**Records**

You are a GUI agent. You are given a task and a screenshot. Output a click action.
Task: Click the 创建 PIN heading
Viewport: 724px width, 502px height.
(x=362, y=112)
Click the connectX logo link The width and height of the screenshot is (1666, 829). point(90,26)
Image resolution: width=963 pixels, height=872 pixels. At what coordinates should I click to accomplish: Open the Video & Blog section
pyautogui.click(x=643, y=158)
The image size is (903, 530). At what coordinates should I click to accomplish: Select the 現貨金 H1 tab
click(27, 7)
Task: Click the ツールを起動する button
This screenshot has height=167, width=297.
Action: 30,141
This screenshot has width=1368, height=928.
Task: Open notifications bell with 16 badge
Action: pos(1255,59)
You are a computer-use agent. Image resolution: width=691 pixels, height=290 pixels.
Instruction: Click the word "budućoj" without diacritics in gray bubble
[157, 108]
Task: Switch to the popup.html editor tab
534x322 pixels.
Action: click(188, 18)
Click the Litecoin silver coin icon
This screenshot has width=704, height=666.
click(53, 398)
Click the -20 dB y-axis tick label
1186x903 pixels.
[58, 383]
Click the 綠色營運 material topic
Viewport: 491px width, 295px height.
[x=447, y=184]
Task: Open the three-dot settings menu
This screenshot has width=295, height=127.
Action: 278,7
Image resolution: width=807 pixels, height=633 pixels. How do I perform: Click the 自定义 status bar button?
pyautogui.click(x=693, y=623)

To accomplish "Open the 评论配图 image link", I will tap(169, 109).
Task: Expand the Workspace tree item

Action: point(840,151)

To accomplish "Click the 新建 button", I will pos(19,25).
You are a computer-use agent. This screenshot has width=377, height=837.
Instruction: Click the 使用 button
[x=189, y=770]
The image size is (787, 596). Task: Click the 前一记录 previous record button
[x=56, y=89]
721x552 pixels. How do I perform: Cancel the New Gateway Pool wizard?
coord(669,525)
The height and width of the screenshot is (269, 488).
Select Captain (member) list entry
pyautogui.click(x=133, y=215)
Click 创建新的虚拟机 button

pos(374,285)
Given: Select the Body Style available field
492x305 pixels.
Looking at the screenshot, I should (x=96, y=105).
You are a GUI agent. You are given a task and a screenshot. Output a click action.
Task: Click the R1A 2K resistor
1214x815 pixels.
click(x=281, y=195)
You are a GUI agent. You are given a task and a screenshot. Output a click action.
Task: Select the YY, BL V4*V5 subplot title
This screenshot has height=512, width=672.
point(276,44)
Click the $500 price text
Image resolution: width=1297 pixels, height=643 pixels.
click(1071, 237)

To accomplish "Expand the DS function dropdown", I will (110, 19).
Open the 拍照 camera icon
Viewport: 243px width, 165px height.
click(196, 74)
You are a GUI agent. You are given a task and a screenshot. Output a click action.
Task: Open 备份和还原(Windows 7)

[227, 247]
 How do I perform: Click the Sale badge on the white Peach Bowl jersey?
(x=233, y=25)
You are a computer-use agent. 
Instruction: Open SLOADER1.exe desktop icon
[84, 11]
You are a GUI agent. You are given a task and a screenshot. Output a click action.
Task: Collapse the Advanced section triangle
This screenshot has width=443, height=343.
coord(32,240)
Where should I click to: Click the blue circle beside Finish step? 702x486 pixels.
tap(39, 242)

**Your instructions**
Once you find the line with "Instruction: Click the word" above, print it and every line after it up to and including the line with "Task: Select the YY, BL V4*V5 subplot title", exactly as written and nothing else.

**Result**
Instruction: Click the word "budućoj" without diacritics in gray bubble
[157, 108]
Task: Switch to the popup.html editor tab
534x322 pixels.
Action: click(188, 18)
Click the Litecoin silver coin icon
This screenshot has width=704, height=666.
click(53, 398)
Click the -20 dB y-axis tick label
1186x903 pixels.
[58, 383]
Click the 綠色營運 material topic
Viewport: 491px width, 295px height.
[x=447, y=184]
Task: Open the three-dot settings menu
This screenshot has width=295, height=127.
Action: 278,7
Image resolution: width=807 pixels, height=633 pixels. How do I perform: Click the 自定义 status bar button?
pyautogui.click(x=693, y=623)

To accomplish "Open the 评论配图 image link", I will tap(169, 109).
Task: Expand the Workspace tree item

Action: point(840,151)

To accomplish "Click the 新建 button", I will pos(19,25).
You are a computer-use agent. This screenshot has width=377, height=837.
Instruction: Click the 使用 button
[x=189, y=770]
The image size is (787, 596). Task: Click the 前一记录 previous record button
[x=56, y=89]
721x552 pixels. How do I perform: Cancel the New Gateway Pool wizard?
coord(669,525)
The height and width of the screenshot is (269, 488).
Select Captain (member) list entry
pyautogui.click(x=133, y=215)
Click 创建新的虚拟机 button

pos(374,285)
Given: Select the Body Style available field
492x305 pixels.
Looking at the screenshot, I should (x=96, y=105).
You are a GUI agent. You are given a task and a screenshot. Output a click action.
Task: Click the R1A 2K resistor
1214x815 pixels.
click(x=281, y=195)
You are a GUI agent. You are given a task and a screenshot. Output a click action.
Task: Select the YY, BL V4*V5 subplot title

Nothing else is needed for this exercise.